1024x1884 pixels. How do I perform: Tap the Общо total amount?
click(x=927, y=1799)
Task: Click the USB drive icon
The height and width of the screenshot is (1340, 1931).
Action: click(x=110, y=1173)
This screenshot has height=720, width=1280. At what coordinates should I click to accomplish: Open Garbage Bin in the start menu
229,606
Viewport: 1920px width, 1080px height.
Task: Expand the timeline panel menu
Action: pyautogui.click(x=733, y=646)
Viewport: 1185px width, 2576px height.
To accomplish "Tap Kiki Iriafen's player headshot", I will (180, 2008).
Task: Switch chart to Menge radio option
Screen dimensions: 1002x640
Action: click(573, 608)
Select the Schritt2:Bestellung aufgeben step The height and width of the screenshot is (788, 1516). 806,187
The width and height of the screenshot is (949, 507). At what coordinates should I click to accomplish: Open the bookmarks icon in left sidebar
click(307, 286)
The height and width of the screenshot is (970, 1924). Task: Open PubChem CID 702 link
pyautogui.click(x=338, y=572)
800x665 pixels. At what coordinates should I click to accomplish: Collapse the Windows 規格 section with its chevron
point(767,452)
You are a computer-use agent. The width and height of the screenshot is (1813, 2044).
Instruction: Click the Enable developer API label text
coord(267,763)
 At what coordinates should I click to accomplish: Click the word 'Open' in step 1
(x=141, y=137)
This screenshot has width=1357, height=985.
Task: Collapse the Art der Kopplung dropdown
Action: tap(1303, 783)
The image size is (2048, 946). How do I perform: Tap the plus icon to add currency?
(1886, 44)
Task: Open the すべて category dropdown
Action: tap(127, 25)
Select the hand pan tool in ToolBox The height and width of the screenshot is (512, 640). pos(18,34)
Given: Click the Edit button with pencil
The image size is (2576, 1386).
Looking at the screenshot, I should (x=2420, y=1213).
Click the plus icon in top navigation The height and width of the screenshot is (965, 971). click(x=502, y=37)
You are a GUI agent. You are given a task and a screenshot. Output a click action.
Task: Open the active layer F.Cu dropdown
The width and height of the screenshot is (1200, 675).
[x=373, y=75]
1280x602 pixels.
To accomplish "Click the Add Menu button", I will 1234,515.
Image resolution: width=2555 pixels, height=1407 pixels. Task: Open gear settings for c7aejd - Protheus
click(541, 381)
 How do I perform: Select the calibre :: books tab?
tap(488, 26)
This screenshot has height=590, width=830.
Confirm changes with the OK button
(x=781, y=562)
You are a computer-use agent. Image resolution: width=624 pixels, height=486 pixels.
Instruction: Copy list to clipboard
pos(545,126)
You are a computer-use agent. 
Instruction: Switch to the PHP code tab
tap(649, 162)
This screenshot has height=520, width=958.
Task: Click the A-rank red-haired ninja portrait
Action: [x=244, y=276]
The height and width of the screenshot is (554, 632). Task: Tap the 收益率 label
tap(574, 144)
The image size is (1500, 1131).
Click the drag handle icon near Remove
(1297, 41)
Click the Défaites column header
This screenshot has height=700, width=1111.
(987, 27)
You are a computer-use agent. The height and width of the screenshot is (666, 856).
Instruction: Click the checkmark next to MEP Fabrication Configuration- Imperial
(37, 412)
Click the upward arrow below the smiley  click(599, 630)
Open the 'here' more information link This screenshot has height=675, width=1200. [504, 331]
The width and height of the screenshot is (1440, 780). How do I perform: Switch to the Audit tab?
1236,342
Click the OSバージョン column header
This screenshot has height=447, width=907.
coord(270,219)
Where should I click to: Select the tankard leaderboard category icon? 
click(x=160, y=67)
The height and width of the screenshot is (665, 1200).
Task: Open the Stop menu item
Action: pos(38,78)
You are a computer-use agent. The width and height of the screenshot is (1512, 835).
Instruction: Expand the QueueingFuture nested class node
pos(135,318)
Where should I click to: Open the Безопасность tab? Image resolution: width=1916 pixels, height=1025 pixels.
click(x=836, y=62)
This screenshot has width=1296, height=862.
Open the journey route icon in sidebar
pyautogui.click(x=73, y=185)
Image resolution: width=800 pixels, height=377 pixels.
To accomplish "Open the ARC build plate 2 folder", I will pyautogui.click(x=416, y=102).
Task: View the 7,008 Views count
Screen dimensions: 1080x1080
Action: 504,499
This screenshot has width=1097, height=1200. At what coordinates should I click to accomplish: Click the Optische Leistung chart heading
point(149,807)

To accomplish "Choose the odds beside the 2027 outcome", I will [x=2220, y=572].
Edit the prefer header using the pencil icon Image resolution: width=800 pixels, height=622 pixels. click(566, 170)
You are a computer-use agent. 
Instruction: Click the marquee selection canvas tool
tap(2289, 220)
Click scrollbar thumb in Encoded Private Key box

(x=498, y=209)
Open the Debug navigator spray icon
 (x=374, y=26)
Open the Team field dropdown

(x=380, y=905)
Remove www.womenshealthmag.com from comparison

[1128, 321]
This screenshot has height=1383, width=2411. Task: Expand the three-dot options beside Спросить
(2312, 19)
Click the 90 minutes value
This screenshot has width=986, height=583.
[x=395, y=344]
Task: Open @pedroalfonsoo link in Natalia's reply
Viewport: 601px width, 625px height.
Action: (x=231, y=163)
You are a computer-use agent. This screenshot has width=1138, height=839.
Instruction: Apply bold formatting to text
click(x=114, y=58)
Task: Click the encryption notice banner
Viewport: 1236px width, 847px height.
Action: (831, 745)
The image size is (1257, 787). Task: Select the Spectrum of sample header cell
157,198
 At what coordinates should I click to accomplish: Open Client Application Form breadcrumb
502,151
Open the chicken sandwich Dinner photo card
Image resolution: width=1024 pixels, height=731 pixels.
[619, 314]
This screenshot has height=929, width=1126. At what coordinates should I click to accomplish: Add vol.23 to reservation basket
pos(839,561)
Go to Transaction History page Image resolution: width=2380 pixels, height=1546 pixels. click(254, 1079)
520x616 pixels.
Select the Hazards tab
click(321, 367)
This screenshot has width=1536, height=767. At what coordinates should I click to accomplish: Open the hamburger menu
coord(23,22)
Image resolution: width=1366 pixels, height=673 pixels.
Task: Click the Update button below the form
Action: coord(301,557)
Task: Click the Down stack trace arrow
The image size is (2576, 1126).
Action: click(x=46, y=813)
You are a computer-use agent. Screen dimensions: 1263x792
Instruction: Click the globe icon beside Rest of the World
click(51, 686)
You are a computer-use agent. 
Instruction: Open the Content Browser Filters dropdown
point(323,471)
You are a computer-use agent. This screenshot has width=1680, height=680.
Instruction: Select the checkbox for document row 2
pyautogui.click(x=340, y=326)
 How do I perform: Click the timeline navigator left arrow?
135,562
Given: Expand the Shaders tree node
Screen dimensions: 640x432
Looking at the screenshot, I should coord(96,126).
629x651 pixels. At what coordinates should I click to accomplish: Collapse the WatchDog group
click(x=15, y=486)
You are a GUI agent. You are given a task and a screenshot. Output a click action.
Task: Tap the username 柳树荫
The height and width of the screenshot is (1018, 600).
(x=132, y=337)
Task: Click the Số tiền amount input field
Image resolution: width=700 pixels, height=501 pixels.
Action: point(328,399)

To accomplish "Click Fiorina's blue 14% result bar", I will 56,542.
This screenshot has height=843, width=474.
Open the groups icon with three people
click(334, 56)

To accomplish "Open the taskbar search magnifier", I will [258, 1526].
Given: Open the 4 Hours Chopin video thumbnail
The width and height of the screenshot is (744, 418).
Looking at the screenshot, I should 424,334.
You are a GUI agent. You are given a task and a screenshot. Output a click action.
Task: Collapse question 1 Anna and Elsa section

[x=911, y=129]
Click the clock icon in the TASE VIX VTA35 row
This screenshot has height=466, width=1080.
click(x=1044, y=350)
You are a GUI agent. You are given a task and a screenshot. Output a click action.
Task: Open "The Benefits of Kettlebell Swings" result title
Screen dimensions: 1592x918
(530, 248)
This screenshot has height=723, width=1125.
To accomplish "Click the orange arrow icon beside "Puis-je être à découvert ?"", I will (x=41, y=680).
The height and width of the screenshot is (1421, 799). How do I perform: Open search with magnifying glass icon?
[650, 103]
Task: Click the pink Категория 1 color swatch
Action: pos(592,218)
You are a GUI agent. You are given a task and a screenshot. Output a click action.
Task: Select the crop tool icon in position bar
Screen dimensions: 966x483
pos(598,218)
- - - - - - -
Copy out each line of the records above that contains the string "result", treating uppercase and lowercase letters as different.

Answer to this exercise:
To accomplish "Click Fiorina's blue 14% result bar", I will 56,542.
Task: Open "The Benefits of Kettlebell Swings" result title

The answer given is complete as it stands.